# GIVEN EXERCISE
Reproduce each of the following entries word for word, from the first line to the last.

# DATA LISTING
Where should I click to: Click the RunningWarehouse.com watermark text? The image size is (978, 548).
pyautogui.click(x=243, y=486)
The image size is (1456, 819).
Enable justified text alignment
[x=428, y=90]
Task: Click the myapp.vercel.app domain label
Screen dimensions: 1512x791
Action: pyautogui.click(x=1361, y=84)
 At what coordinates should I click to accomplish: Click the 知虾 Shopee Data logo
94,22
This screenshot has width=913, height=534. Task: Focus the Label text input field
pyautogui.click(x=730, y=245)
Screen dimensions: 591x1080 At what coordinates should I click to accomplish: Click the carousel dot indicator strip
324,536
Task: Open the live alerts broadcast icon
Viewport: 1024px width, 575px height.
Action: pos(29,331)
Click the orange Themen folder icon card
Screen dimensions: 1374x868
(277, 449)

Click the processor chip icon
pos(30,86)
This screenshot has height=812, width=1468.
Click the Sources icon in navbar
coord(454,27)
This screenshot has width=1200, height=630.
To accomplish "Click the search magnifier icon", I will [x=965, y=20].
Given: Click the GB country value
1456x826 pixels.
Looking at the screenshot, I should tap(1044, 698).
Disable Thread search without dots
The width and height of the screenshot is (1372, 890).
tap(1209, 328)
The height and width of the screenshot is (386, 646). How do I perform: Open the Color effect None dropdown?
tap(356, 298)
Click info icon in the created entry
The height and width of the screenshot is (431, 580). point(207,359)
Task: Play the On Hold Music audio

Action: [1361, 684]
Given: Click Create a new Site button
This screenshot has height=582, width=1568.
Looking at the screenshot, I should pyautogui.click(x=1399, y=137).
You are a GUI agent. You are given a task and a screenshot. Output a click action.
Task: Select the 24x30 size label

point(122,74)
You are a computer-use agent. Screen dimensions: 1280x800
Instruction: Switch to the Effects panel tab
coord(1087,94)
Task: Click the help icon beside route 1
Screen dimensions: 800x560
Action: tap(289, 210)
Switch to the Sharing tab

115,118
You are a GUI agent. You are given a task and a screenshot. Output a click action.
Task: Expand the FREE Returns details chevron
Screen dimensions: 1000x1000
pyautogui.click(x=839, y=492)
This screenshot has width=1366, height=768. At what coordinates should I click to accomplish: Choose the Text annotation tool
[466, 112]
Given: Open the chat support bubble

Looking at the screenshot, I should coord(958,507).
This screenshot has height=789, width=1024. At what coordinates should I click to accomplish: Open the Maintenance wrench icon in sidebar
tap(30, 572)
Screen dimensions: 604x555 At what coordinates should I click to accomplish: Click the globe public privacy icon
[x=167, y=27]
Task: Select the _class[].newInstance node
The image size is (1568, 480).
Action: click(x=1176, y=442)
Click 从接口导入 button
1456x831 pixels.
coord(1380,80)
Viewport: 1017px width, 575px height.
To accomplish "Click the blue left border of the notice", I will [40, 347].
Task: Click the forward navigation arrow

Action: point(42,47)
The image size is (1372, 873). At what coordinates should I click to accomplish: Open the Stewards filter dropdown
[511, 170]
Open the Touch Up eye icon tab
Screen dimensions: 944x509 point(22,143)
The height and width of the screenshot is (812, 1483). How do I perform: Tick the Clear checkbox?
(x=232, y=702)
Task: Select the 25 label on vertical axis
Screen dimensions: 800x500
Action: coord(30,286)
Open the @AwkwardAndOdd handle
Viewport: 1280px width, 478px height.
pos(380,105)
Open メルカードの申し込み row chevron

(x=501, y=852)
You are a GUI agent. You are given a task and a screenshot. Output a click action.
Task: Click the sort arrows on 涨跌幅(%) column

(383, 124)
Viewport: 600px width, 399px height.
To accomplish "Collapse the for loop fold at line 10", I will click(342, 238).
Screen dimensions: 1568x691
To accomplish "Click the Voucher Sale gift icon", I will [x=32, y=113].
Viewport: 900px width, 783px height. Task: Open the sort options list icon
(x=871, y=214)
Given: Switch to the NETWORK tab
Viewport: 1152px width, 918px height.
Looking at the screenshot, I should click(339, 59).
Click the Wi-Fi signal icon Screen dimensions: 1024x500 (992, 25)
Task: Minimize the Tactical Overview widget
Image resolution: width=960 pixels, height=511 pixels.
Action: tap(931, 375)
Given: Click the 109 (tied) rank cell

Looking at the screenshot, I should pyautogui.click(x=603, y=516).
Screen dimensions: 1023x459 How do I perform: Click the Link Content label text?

# EXERCISE ANSWER
Where should I click to: Click the RunningWarehouse.com watermark text? The image size is (978, 548).
pyautogui.click(x=243, y=486)
The image size is (1456, 819).
Enable justified text alignment
[x=428, y=90]
Task: Click the myapp.vercel.app domain label
Screen dimensions: 1512x791
Action: pyautogui.click(x=1361, y=84)
 At what coordinates should I click to accomplish: Click the 知虾 Shopee Data logo
94,22
This screenshot has width=913, height=534. Task: Focus the Label text input field
pyautogui.click(x=730, y=245)
Screen dimensions: 591x1080 At what coordinates should I click to accomplish: Click the carousel dot indicator strip
324,536
Task: Open the live alerts broadcast icon
Viewport: 1024px width, 575px height.
Action: pos(29,331)
Click the orange Themen folder icon card
Screen dimensions: 1374x868
(277, 449)

Click the processor chip icon
pos(30,86)
This screenshot has height=812, width=1468.
Click the Sources icon in navbar
coord(454,27)
This screenshot has width=1200, height=630.
To accomplish "Click the search magnifier icon", I will [x=965, y=20].
Given: Click the GB country value
1456x826 pixels.
Looking at the screenshot, I should tap(1044, 698).
Disable Thread search without dots
The width and height of the screenshot is (1372, 890).
tap(1209, 328)
The height and width of the screenshot is (386, 646). How do I perform: Open the Color effect None dropdown?
tap(356, 298)
Click info icon in the created entry
The height and width of the screenshot is (431, 580). point(207,359)
Task: Play the On Hold Music audio

Action: [1361, 684]
Given: Click Create a new Site button
This screenshot has height=582, width=1568.
Looking at the screenshot, I should pyautogui.click(x=1399, y=137).
You are a GUI agent. You are given a task and a screenshot. Output a click action.
Task: Select the 24x30 size label

point(122,74)
You are a computer-use agent. Screen dimensions: 1280x800
Instruction: Switch to the Effects panel tab
coord(1087,94)
Task: Click the help icon beside route 1
Screen dimensions: 800x560
Action: tap(289, 210)
Switch to the Sharing tab

115,118
You are a GUI agent. You are given a task and a screenshot. Output a click action.
Task: Expand the FREE Returns details chevron
Screen dimensions: 1000x1000
pyautogui.click(x=839, y=492)
This screenshot has width=1366, height=768. At what coordinates should I click to accomplish: Choose the Text annotation tool
[466, 112]
Given: Open the chat support bubble

Looking at the screenshot, I should coord(958,507).
This screenshot has height=789, width=1024. At what coordinates should I click to accomplish: Open the Maintenance wrench icon in sidebar
tap(30, 572)
Screen dimensions: 604x555 At what coordinates should I click to accomplish: Click the globe public privacy icon
[x=167, y=27]
Task: Select the _class[].newInstance node
The image size is (1568, 480).
Action: click(x=1176, y=442)
Click 从接口导入 button
1456x831 pixels.
coord(1380,80)
Viewport: 1017px width, 575px height.
To accomplish "Click the blue left border of the notice", I will [40, 347].
Task: Click the forward navigation arrow

Action: point(42,47)
The image size is (1372, 873). At what coordinates should I click to accomplish: Open the Stewards filter dropdown
[511, 170]
Open the Touch Up eye icon tab
Screen dimensions: 944x509 point(22,143)
The height and width of the screenshot is (812, 1483). How do I perform: Tick the Clear checkbox?
(x=232, y=702)
Task: Select the 25 label on vertical axis
Screen dimensions: 800x500
Action: coord(30,286)
Open the @AwkwardAndOdd handle
Viewport: 1280px width, 478px height.
pos(380,105)
Open メルカードの申し込み row chevron

(x=501, y=852)
You are a GUI agent. You are given a task and a screenshot. Output a click action.
Task: Click the sort arrows on 涨跌幅(%) column

(383, 124)
Viewport: 600px width, 399px height.
To accomplish "Collapse the for loop fold at line 10", I will click(342, 238).
Screen dimensions: 1568x691
To accomplish "Click the Voucher Sale gift icon", I will [x=32, y=113].
Viewport: 900px width, 783px height. Task: Open the sort options list icon
(x=871, y=214)
Given: Switch to the NETWORK tab
Viewport: 1152px width, 918px height.
Looking at the screenshot, I should click(339, 59).
Click the Wi-Fi signal icon Screen dimensions: 1024x500 (992, 25)
Task: Minimize the Tactical Overview widget
Image resolution: width=960 pixels, height=511 pixels.
Action: tap(931, 375)
Given: Click the 109 (tied) rank cell

Looking at the screenshot, I should pyautogui.click(x=603, y=516).
Screen dimensions: 1023x459 How do I perform: Click the Link Content label text?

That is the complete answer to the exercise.